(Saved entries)
Content starts

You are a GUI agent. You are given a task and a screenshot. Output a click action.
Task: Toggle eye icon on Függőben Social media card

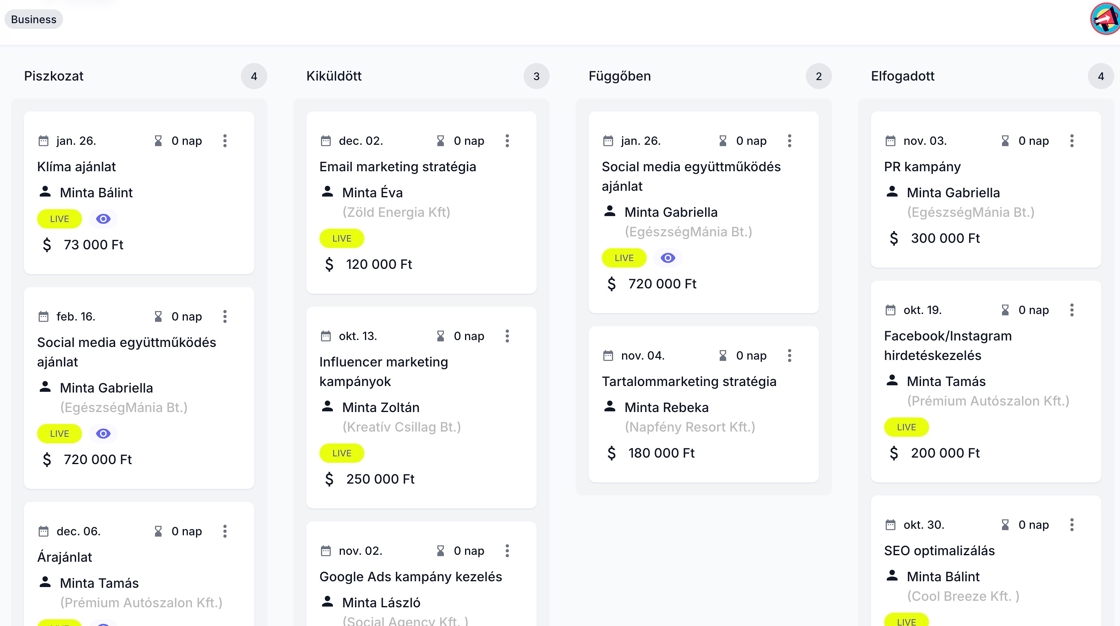(x=668, y=258)
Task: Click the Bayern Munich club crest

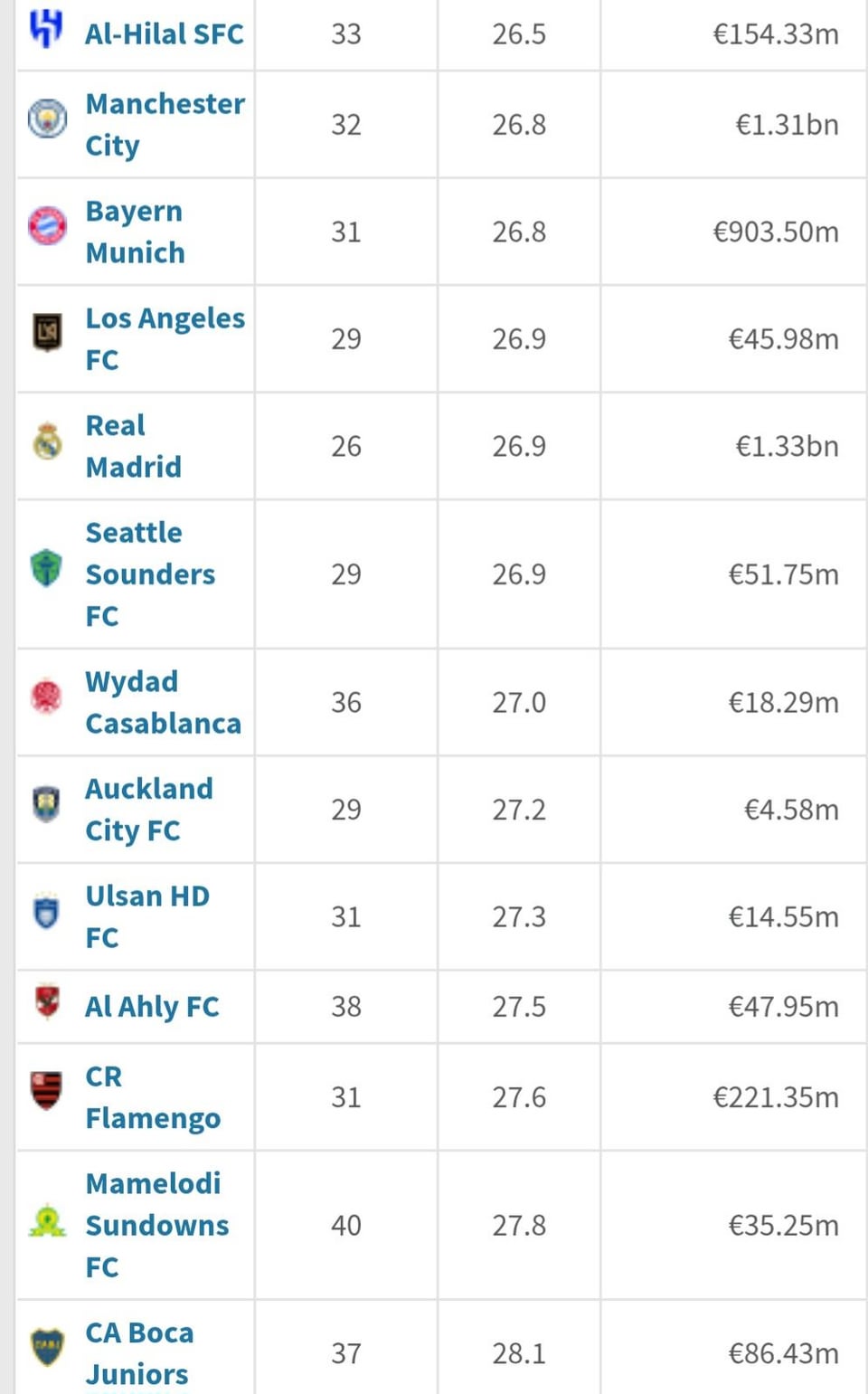Action: coord(47,226)
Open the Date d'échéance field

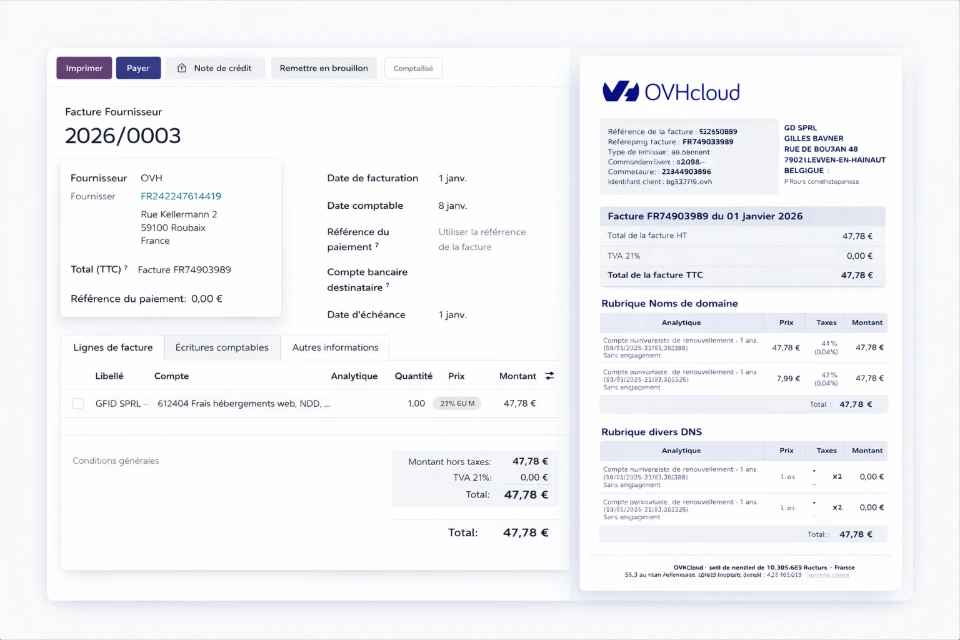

Content ends

WORK TASK => Give the data above again, exactly and completely. No pictures go in.

RESULT OF THIS EXERCISE =>
You are a GUI agent. You are given a task and a screenshot. Output a click action.
Task: Toggle eye icon on Függőben Social media card

(x=668, y=258)
Task: Click the Bayern Munich club crest

Action: coord(47,226)
Open the Date d'échéance field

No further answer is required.